Pcu object
Thank you. Nice work.
I just noticed this was a draft. What is left to do? It looks like CI tests are passing.
I think it's good I just figured we may want to discuss/make sure we are comfortable before merging.
meeting notes
- test C++ interface with multiscale code
- test large scale (100s) adapt case
- merge to develop
- watch nightly test for merge to master
- ask friendly users who run at scale to pull master
- eventually consider allowing a mesh object owning a pcu instance
@cwsmith Do you have a "large adapt case" that we can use for testing?
test large scale (100s) adapt case
@jacobmerson I have a small/medium sized case here:
/lore/cwsmith/projects/deltaWingAdapt/pumiAdapt
that can be run on 16 and possibly 32 processes.
It depends on the cws/deltaAdapt branch @ b461232.
In addition to this test, we could just partition a mesh to a large number of processes to stress PCU.

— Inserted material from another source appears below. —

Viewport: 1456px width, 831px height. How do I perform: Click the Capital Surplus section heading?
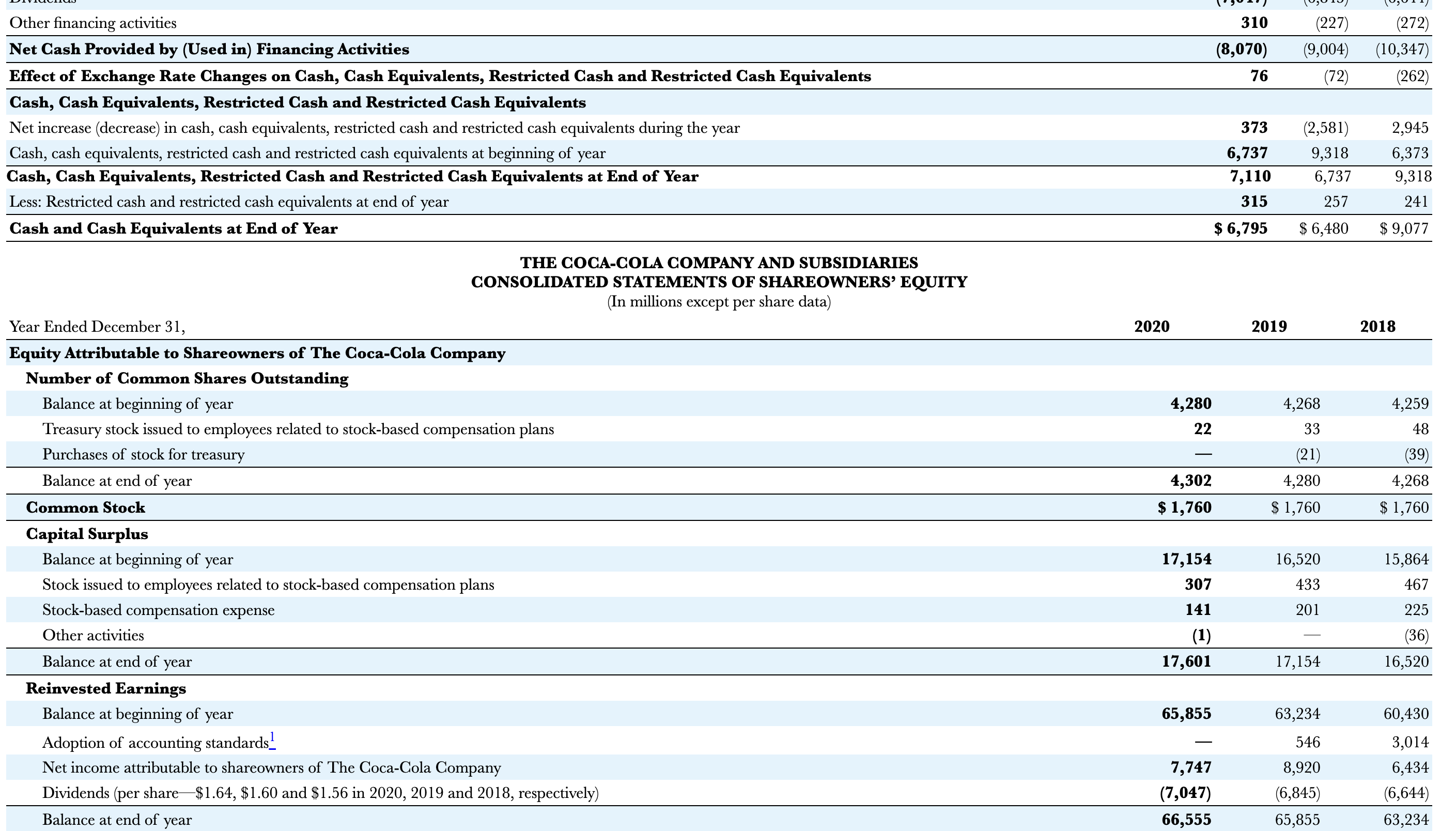click(x=87, y=534)
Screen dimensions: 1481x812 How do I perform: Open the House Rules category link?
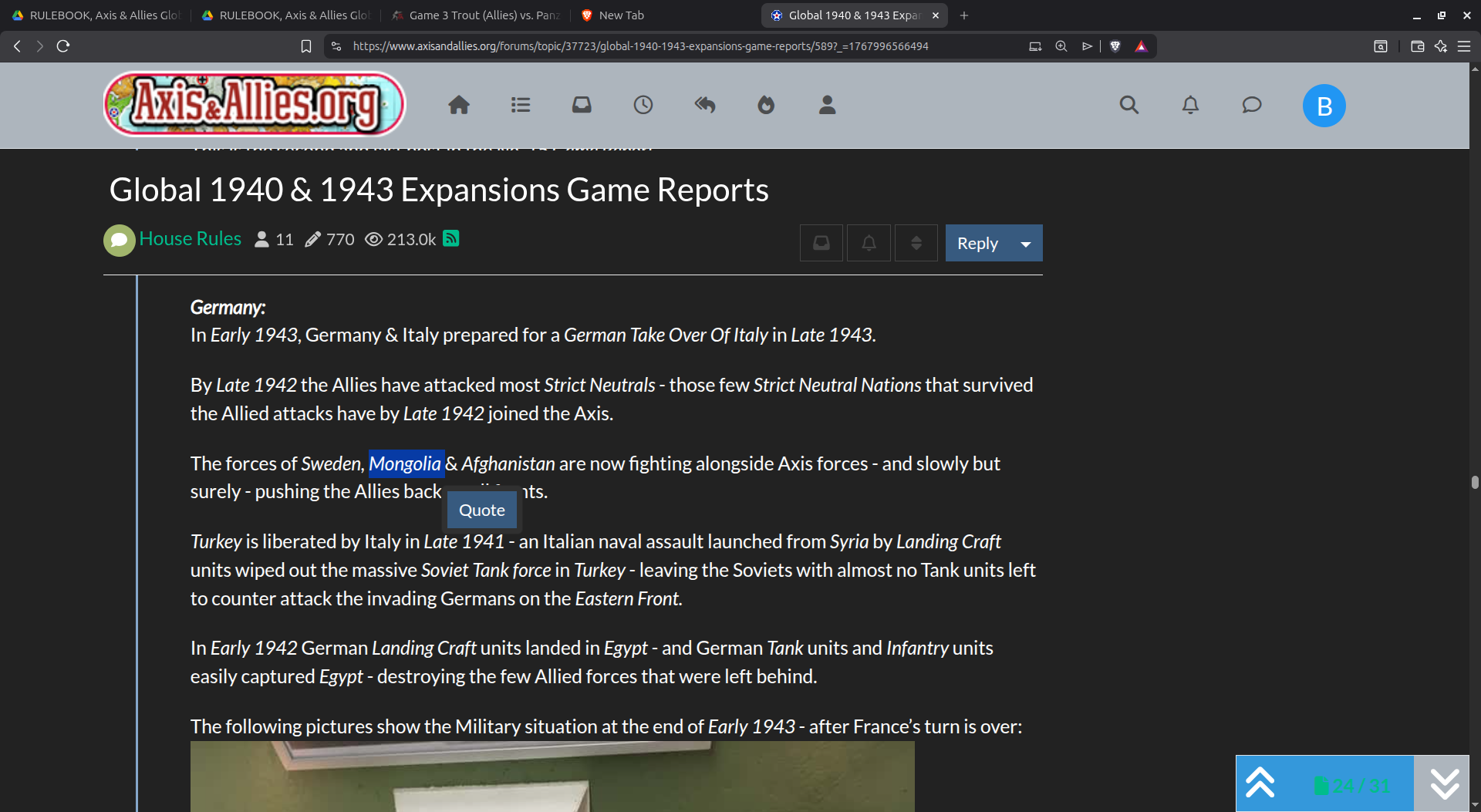190,239
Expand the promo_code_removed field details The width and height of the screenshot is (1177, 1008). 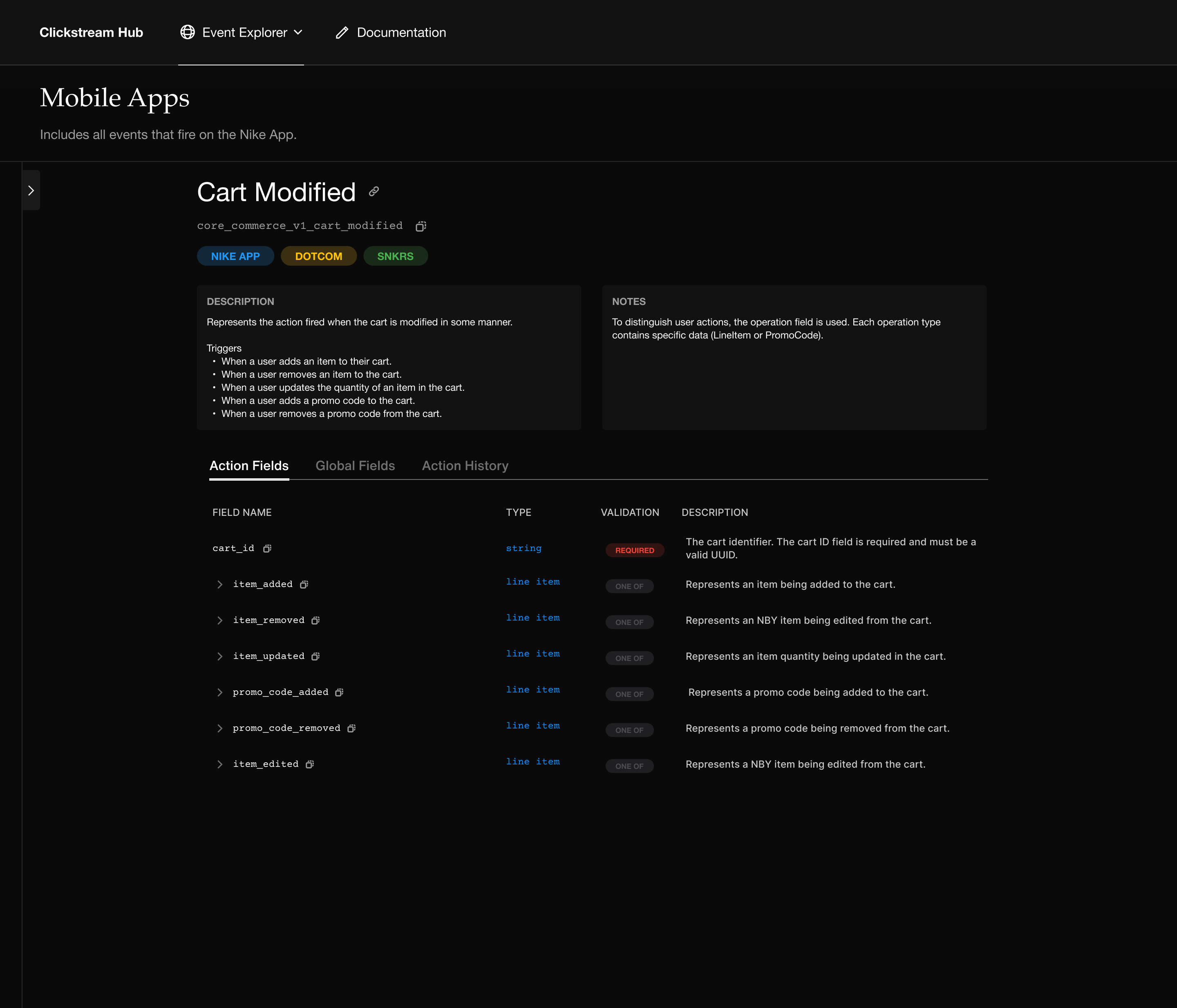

Thanks Cameron. Ok, so the plan would be:
- rebase cws/deltaAdapt onto pcu-object then run the adapt case at
/lore/cwsmith/projects/deltaWingAdapt/pumiAdapt - run a mesh partition process. Do you have thoughts on how big we should go?
@flagdanger we will want to run these tests with the current version of pcu-object branch. Then as you update the Mesh with the pcu-object you can keep running those tests (mostly the partitioning since it will be easier).
Sounds good.
https://zenodo.org/records/1194576/files/uprightMeshes.tar.gz
contains 28M0.smb which is a serial (single process) pumi mesh with 28M tets. We could partition this using zsplit to a modest number of ranks (16 or 32) then run uniform once to increase the tet count by eight times (it splits all edges of all tets) and then partition to 1024 ranks (again using zsplit). Both these steps should only take a few minutes each of wall time.
Note, zsplit (and all the other partitioning tools) need to be run on the target number of processes. So, to split from 16 to 1024 parts, 1024 processes are needed.
Also, if you don't want to be bothered with the zoltan dependency needed for zsplit you can run split instead; it uses our own recursive inertial bisection implementation.